Título: Para especialistas, distorção é problema
Autor: Camarotti, Gerson
Fonte: O Globo, 03/04/2009, O Páís, p. 3

E cobrar desta Câmara que faça a reforma política é perda de tempo", diz historiadora.

BRASÍLIA e RIO. A criação de uma bancada para representar brasileiros que moram no exterior, aprovada anteontem pelo Senado em primeiro turno, foi criticada por especialistas ouvidos pelo GLOBO. Para eles, o problema que deveria ser discutido, em uma reforma política, é o da desproporcionalidade no Congresso entre o número de representantes e a população de cada estado. No entanto, acreditam que essa distorção não será resolvida com este Congresso que está aí.
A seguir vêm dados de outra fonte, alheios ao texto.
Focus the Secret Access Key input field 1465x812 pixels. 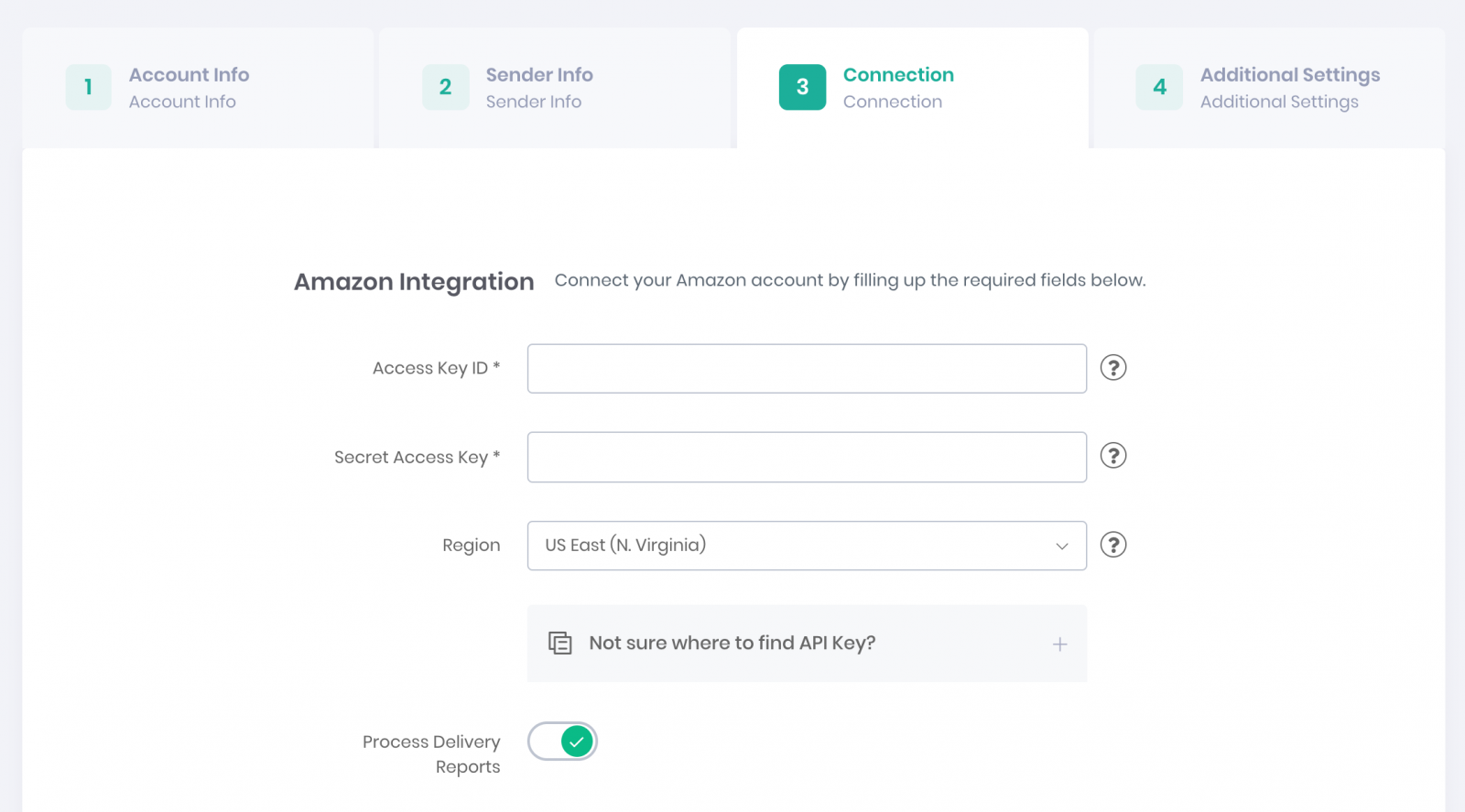coord(807,458)
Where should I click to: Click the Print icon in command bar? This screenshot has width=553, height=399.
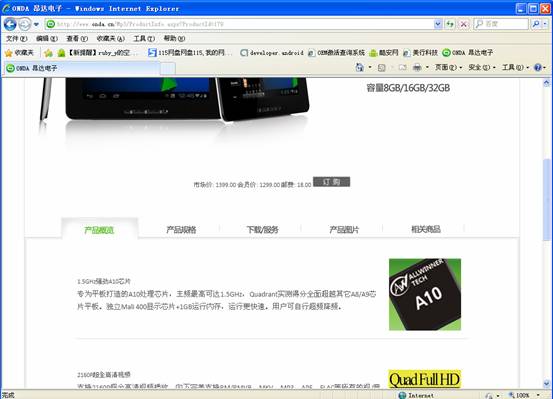click(x=417, y=67)
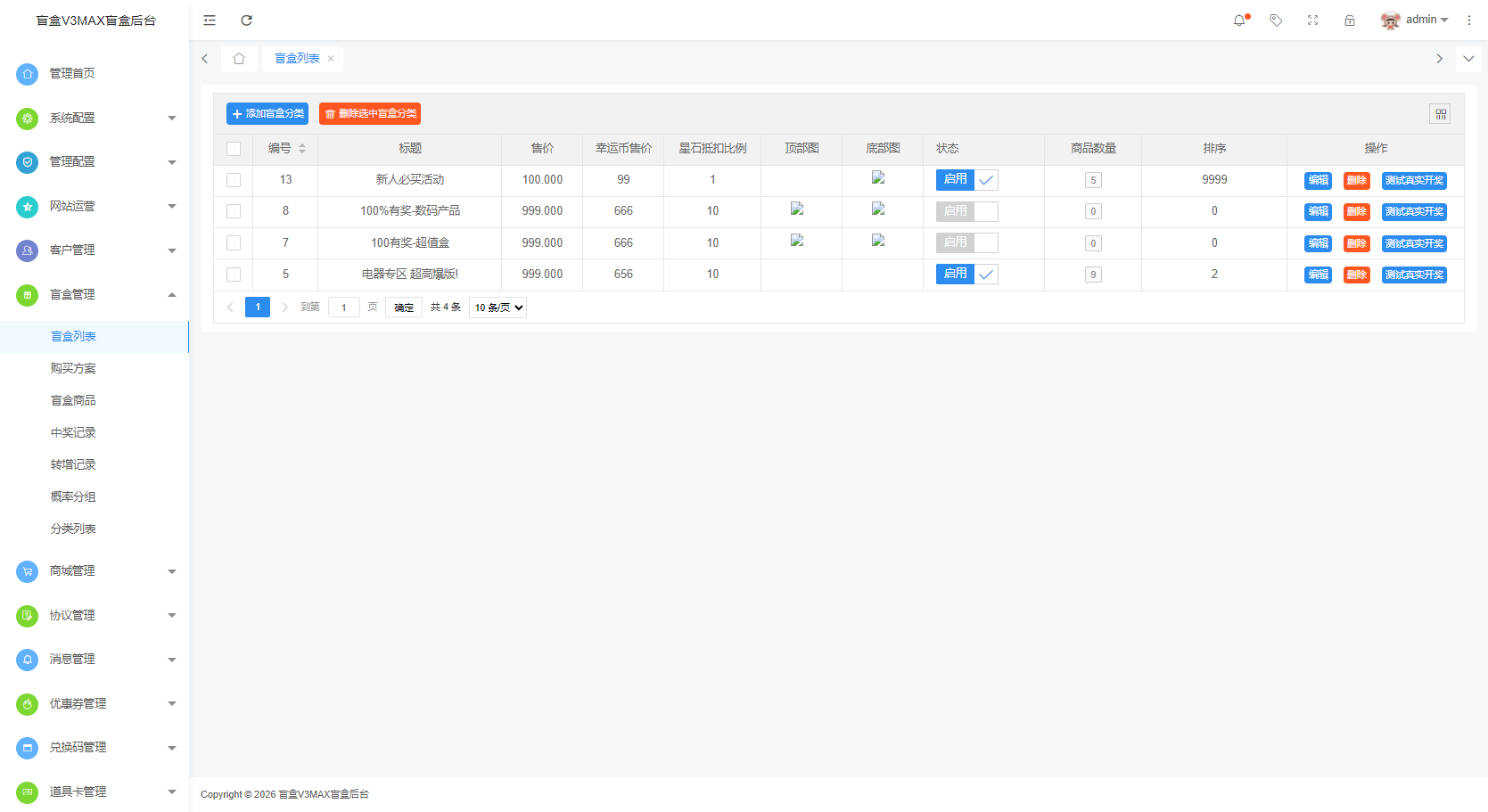Enable status switch for 100%有奖-数码产品
Screen dimensions: 1488x812
[x=966, y=211]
A historiadora Marly Silva da Motta, coordenadora do Núcleo de Estudos e Pesquisas do Rio da Fundação Getulio Vargas (FGV), acredita que a questão das distorções não seria agravada com a aprovação da emenda que cria a bancada dos "brazucas". Para ela, o melhor seria resolver essas disparidades - agravadas pelo regime militar com o Pacote de Abril, editado no governo Geisel, lembra -, mas as dificuldades para mudar a lei e redistribuir as cadeiras da Câmara hoje seriam imensas:

- Política não se faz com cálculos matemáticos. O equilíbrio é, sim, uma meta a ser perseguida, mas não se altera o equilíbrio federativo em véspera de ano eleitoral e numa eleição que já está antecipada. E cobrar desta Câmara que faça a reforma política é perda de tempo.
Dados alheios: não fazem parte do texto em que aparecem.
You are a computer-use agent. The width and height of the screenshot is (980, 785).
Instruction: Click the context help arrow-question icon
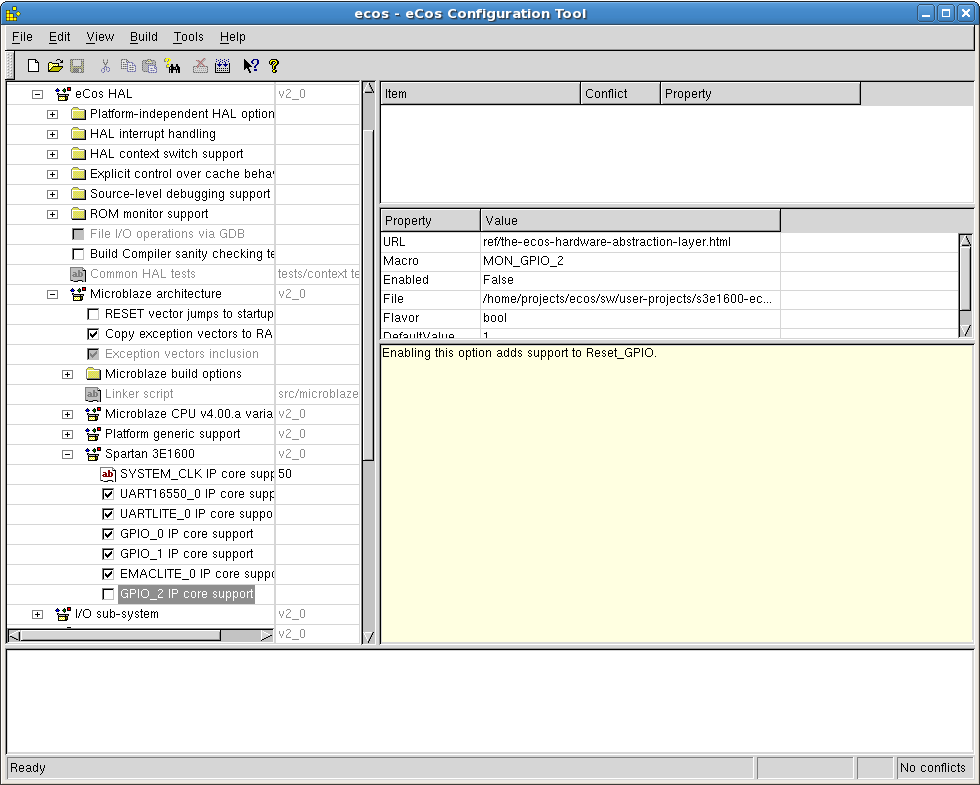[x=250, y=66]
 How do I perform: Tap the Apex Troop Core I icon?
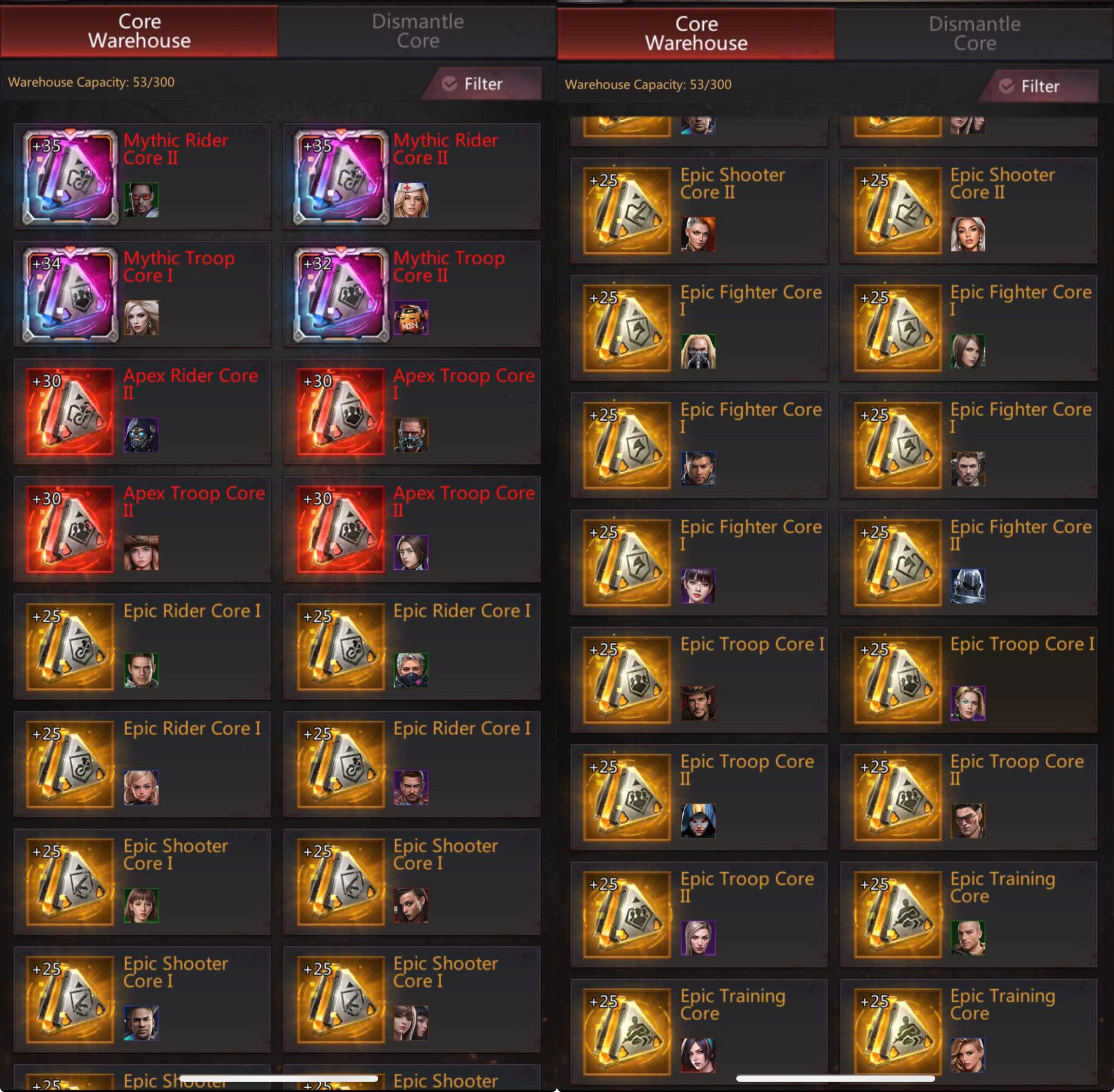pos(341,412)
O cientista político David Fleischer, da UnB, ressalta os riscos da proposta da bancada dos "brazucas", do senador Cristovam Buarque:

- Temos que tomar cuidado com a distorção na representação. Há três milhões de brasileiros no exterior, mas poucos votam. Com isso, haverá deputados que serão eleitos em colégios eleitorais pequenos. Isso acontece hoje em estados como Amapá e Roraima, enquanto São Paulo deveria ter bem mais do que os 70 deputados. Essa distorção teve origem na ditadura militar, que mudou regras para manter o controle do Congresso.

O professor Ricardo Ismael, do Departamento de Sociologia da PUC-Rio, considera o número de deputados e senadores no Brasil suficiente. Em sua avaliação, no Senado a proporcionalidade é correta, uma vez que a Casa representa os estados - são três senadores eleitos por cada estado. Já no caso da Câmara, que representa a população, não:

- Na Câmara, a regra fixada durante o governo Itamar Franco, de mínimo de oito e máximo de 70 deputados por estado, cria uma desproporção. A população de São Paulo, por exemplo, é sub-representada.

Segundo Ismael, a desproporção é clássica ao longo da história da República:

- O foco não é reduzir ou aumentar. Alguns estados têm mais representantes e outros, menos. Se for para discutir a distorção, deveria ser através de uma reforma política, mas acho que não há essa possibilidade hoje.

O professor da PUC ressalta ainda o fato de que os deputados brasileiros não têm como interferir em políticas públicas de outros países.

- Não influenciam leis, orçamento, políticas públicas. Não podem fiscalizar. Como vão melhorar a vida dos brasileiros lá fora? Dentro de um mundo globalizado, a grande questão é como os estrangeiros poderiam ter representantes nos países onde estão morando.

O professor e pesquisador Jairo Nicolau, do Instituto Universitário de Pesquisas do Rio de Janeiro (Iuperj), da Universidade Candido Mendes, não vê necessidade da criação de uma bancada específica. Considera que geraria muitos custos e um problema logístico enorme. Para ele, o problema da distorção da representatividade é histórico e a Câmara está desarrumada no critério da representatividade.

- Não acho que seja urgente, uma demanda, ter uma bancada específica. Seriam mais parlamentares, mais gabinetes, mais estrutura e um maior gasto. Vão criar um estado fictício, um estado de pessoas que moram no Japão, na Europa, na África, em Boston...

Para o professor e pesquisador Marcelo Simas, do CPDoc da FGV, não há sentido na criação da bancada:

- Por que existe a representação de congressistas? Para ajudar na construção de políticas públicas. Se eles (os brasileiros) estão fora, a representação não é necessária.